Так что императору пришлось подчиниться вековым обычаям своей империи! Он был вынужден выдерживать ее вес на голове целых два часа, после чего, со всей осторож­ностью, сняв с головы, водрузил ее на голову Александры.

Можно себе представить, как разрывалась голова у Алек­сандры во время этой долгой болезненной церемонии.

Императрица-мать подошла к теперь уже коронованной императорской чете, и поочередно обняла сына и невестку. Александра, несмотря на все испытания, писала одной из своих сестер, что несмотря на продолжительную церемо­нию, она почти не чувствовала усталости, этому препятство­вали переживаемые ею сильнейшие эмоции. Она теперь навсегда прошалась с маленькой девочкой из Дармштадта и становилась не только императрицей, но и государыней- матушкой, матерью всего народа русского.

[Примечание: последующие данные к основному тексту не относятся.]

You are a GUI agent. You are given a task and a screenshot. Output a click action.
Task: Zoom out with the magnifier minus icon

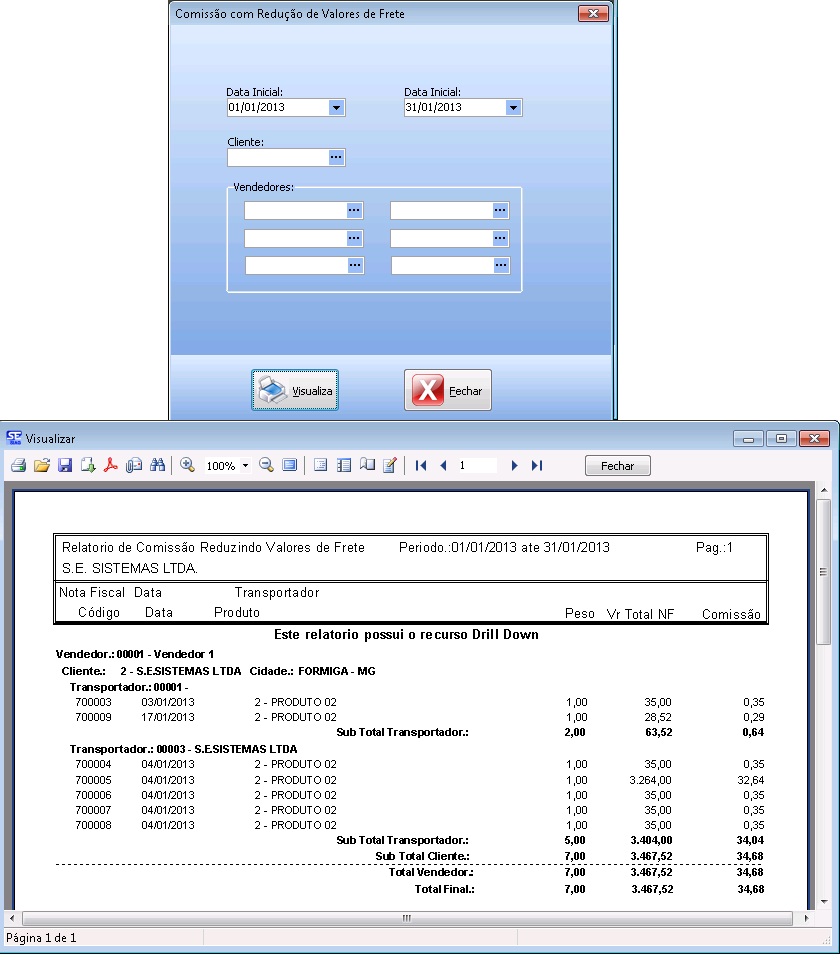click(x=266, y=466)
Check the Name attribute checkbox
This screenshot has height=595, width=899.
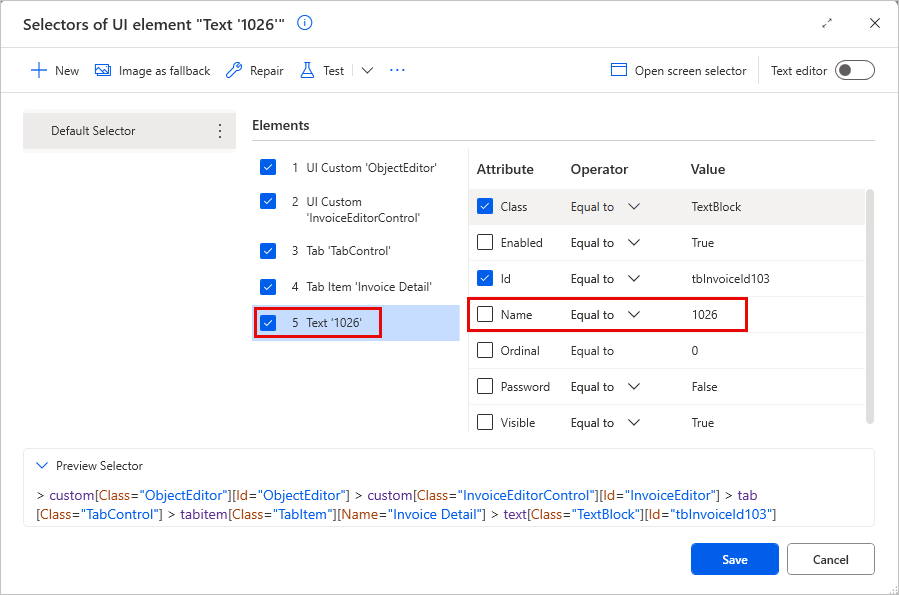point(485,314)
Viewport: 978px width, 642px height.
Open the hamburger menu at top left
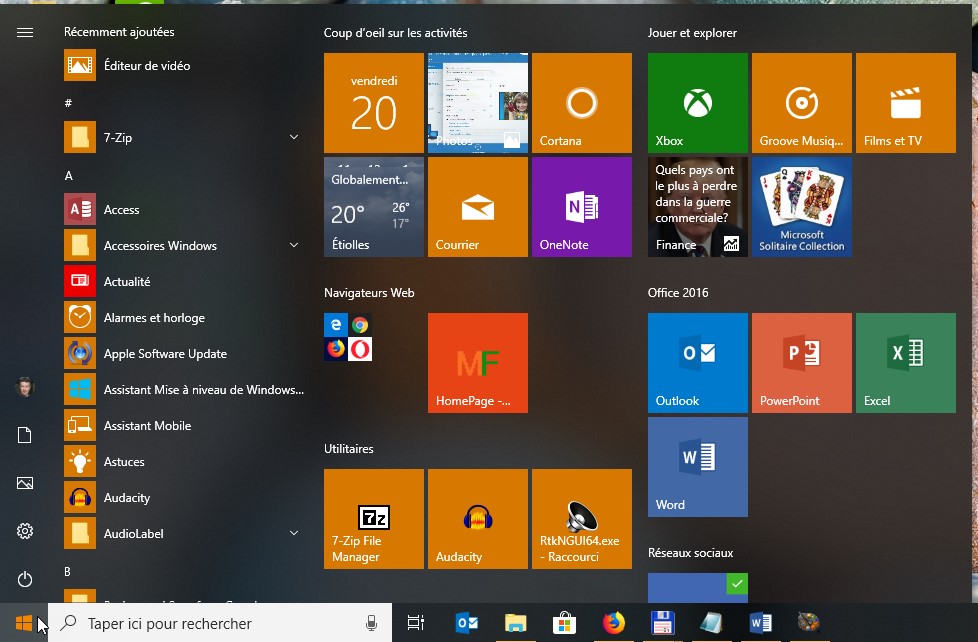(25, 33)
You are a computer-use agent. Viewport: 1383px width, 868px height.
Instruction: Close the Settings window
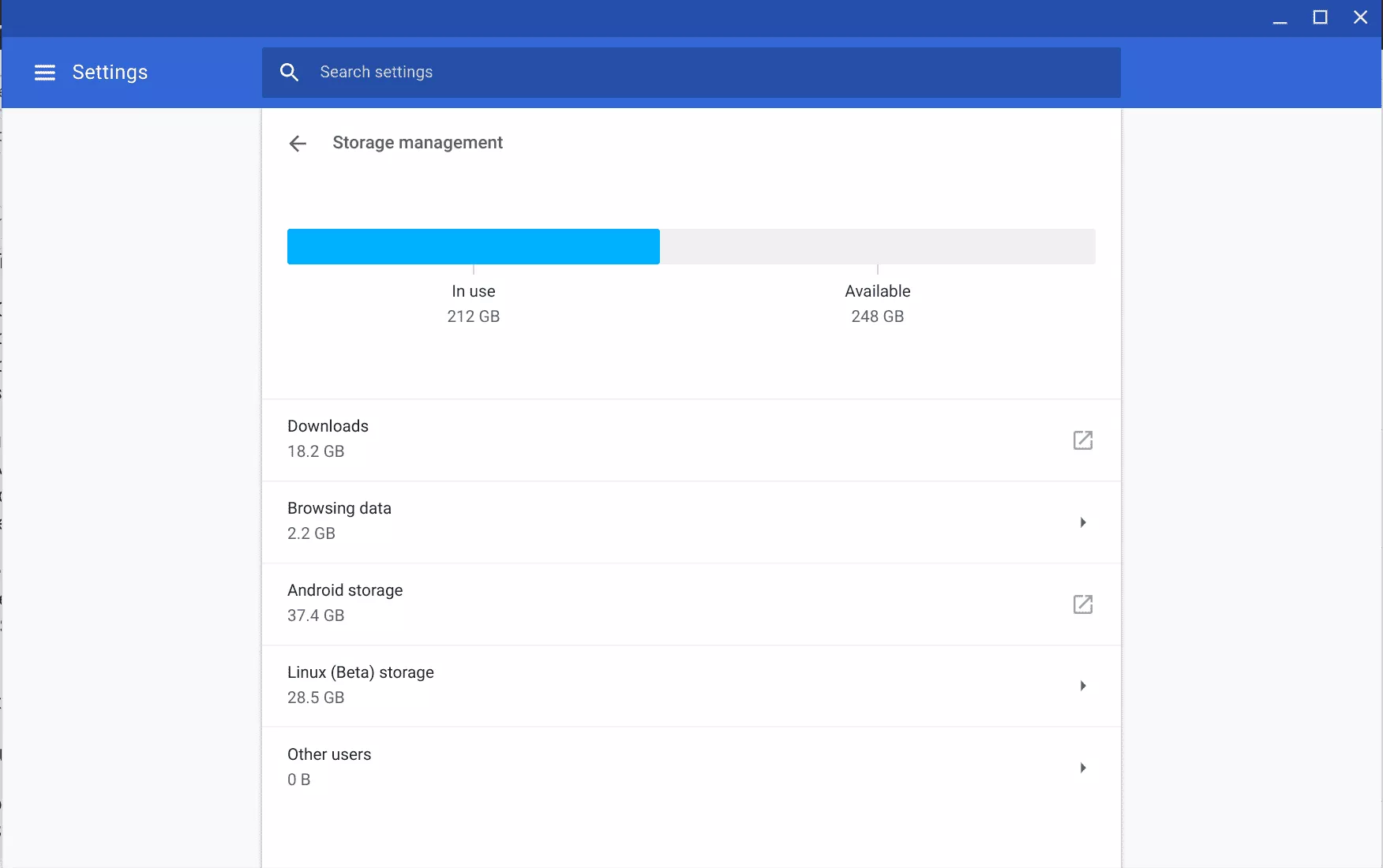[x=1360, y=17]
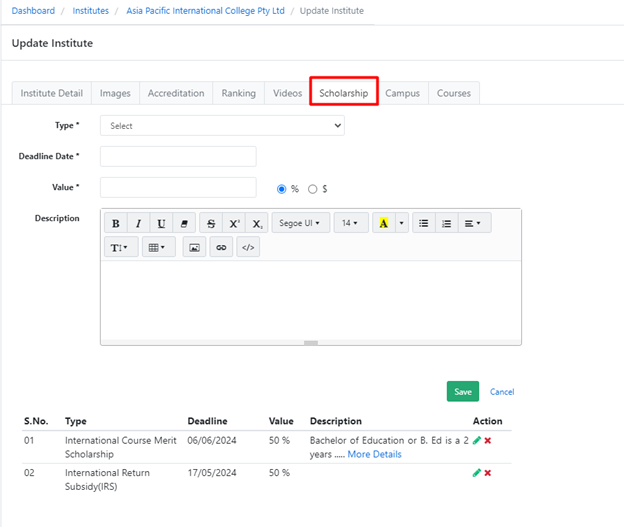Select the percent value radio button
Image resolution: width=624 pixels, height=527 pixels.
282,188
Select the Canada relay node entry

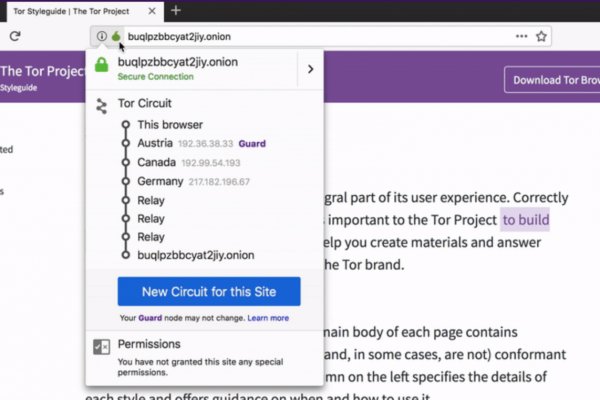[x=160, y=162]
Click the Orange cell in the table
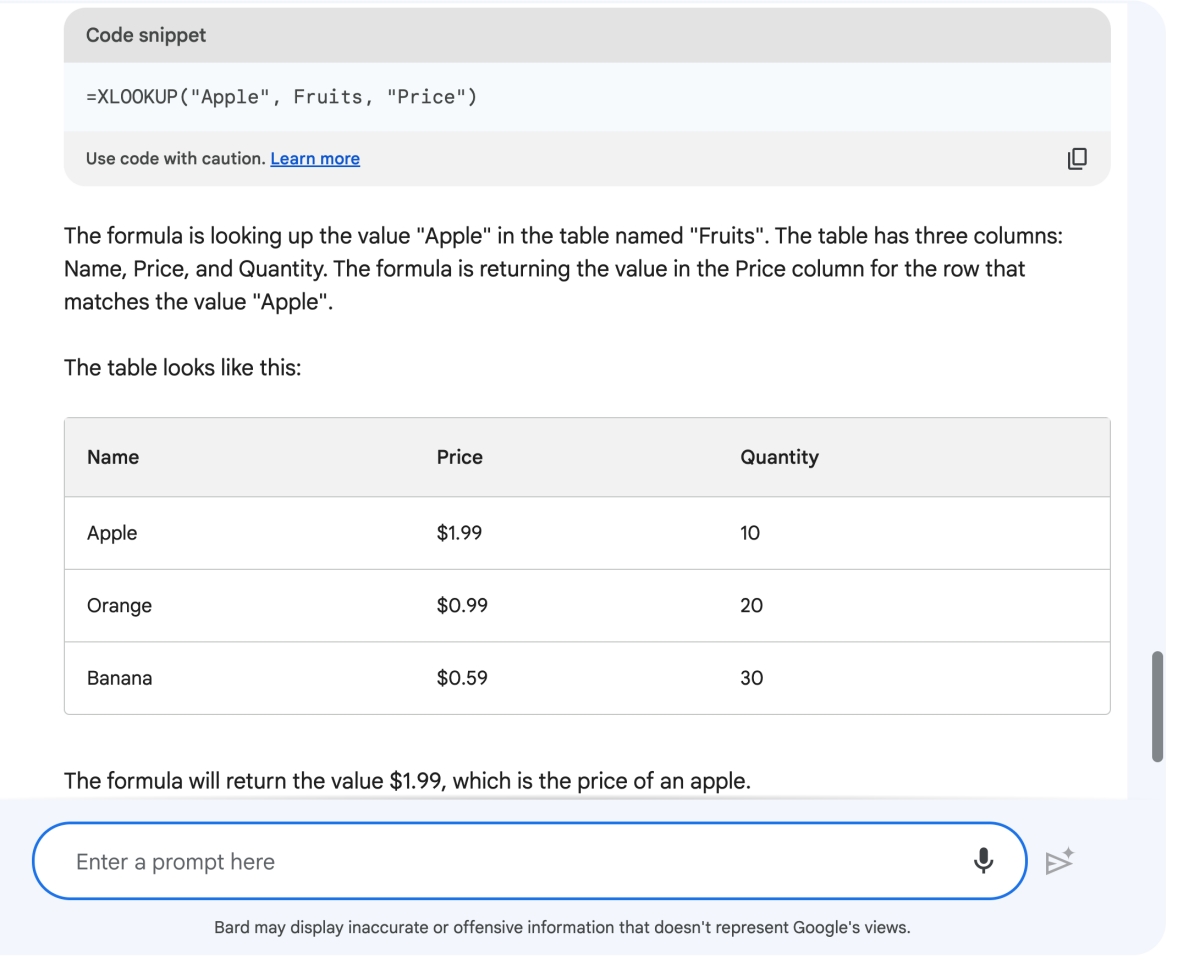1200x976 pixels. (119, 605)
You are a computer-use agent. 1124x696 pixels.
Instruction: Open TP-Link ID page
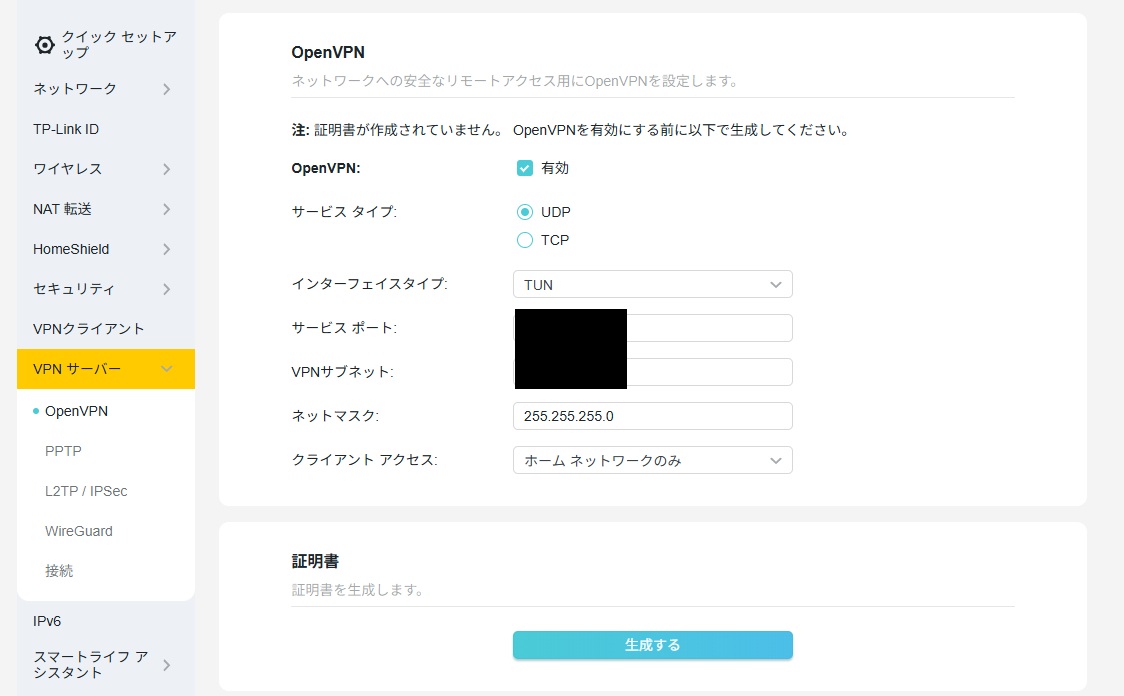click(66, 129)
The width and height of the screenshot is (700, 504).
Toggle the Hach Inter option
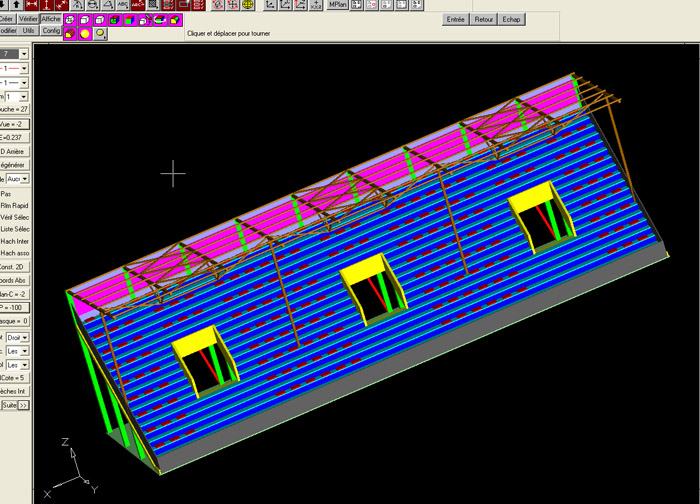14,241
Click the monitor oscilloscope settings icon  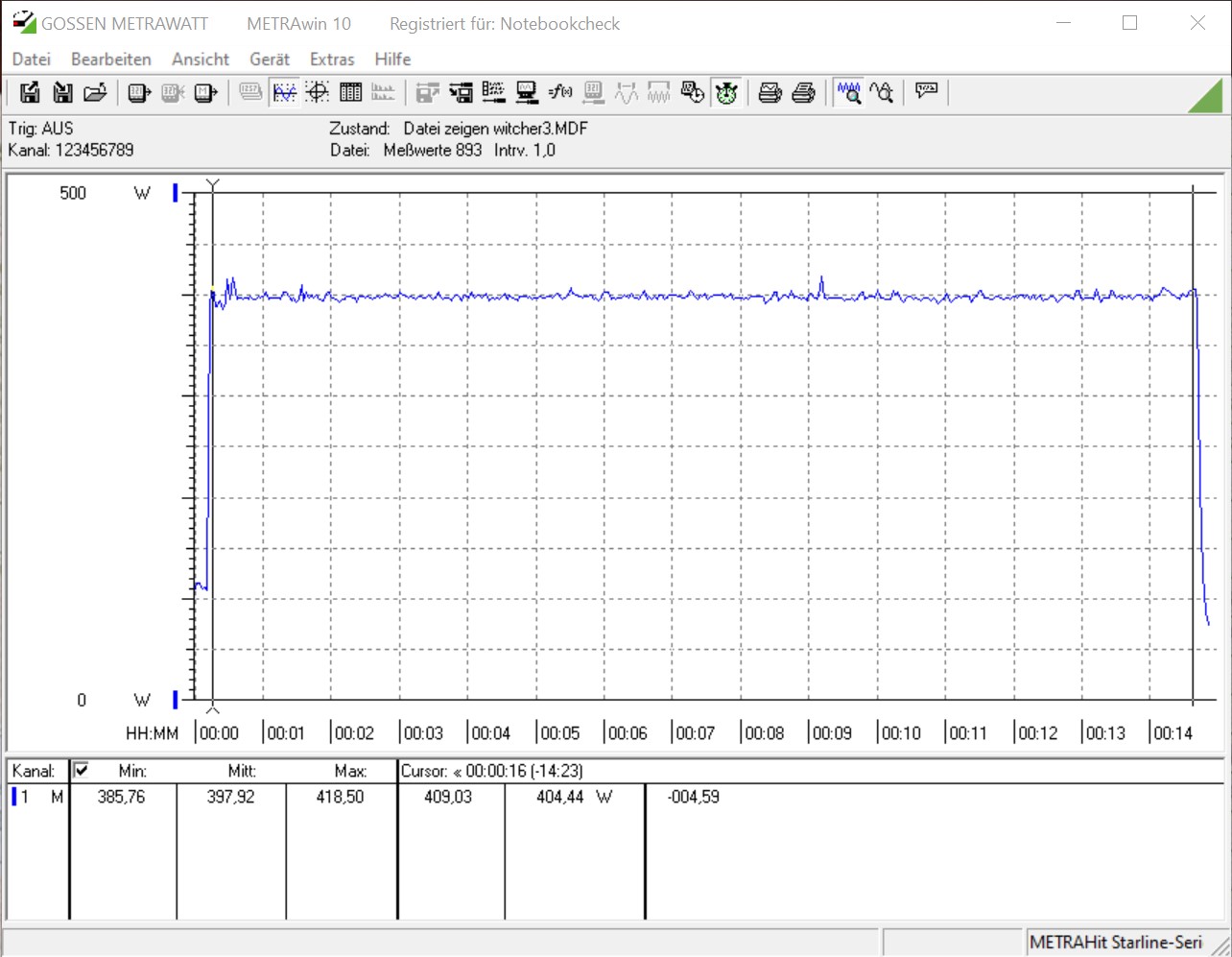527,92
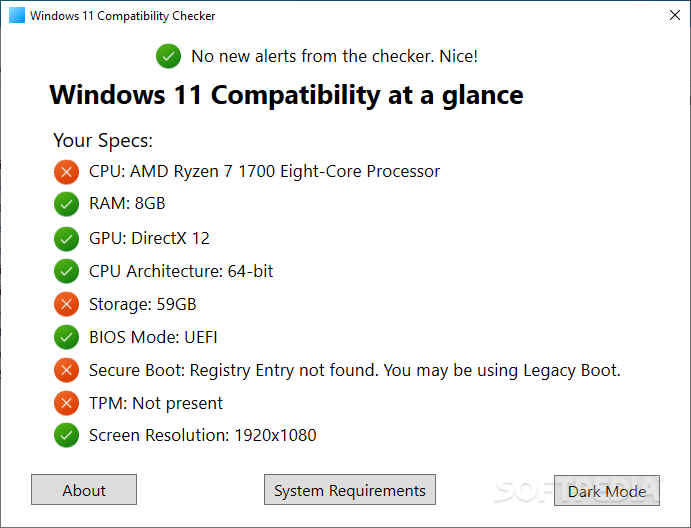Click the red X icon beside CPU
Image resolution: width=691 pixels, height=528 pixels.
[x=66, y=172]
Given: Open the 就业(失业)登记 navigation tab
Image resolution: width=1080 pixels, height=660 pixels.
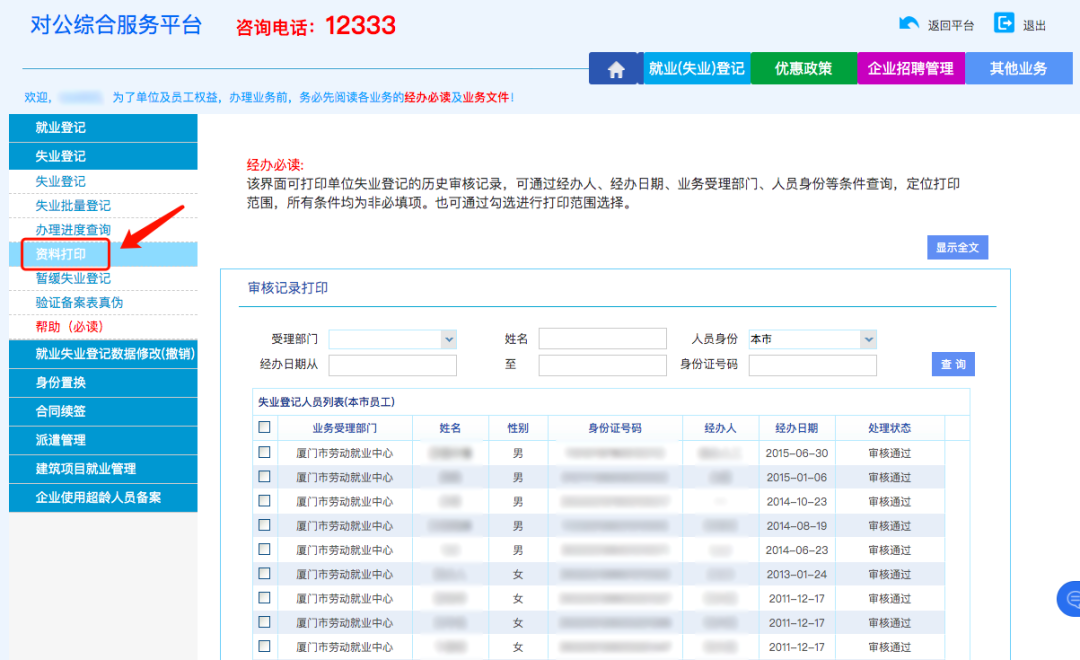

Установившаяся в соборе благоговейная, почти мисти­ческая тишина вдруг была прервана грохотом колоколов на колокольне Ивана Великого, и с ним смешались залпы ору­дий и громкие крики толпы.

Николай и Александра, совершив вековой обряд короно­вания Романовых медленно покидали собор, чтобы пройти по установленному традицией маршруту, — посетить все Кремлевские церкви и поклониться хранившимся в них свя­тым реликвиям.

Потом императорская чета вышла из Кремля на Красную площадь, где их приветствовала неистовая толпа.

Позже, с наступлением ночи, для знатных гостей был ус­троен коронационный банкет.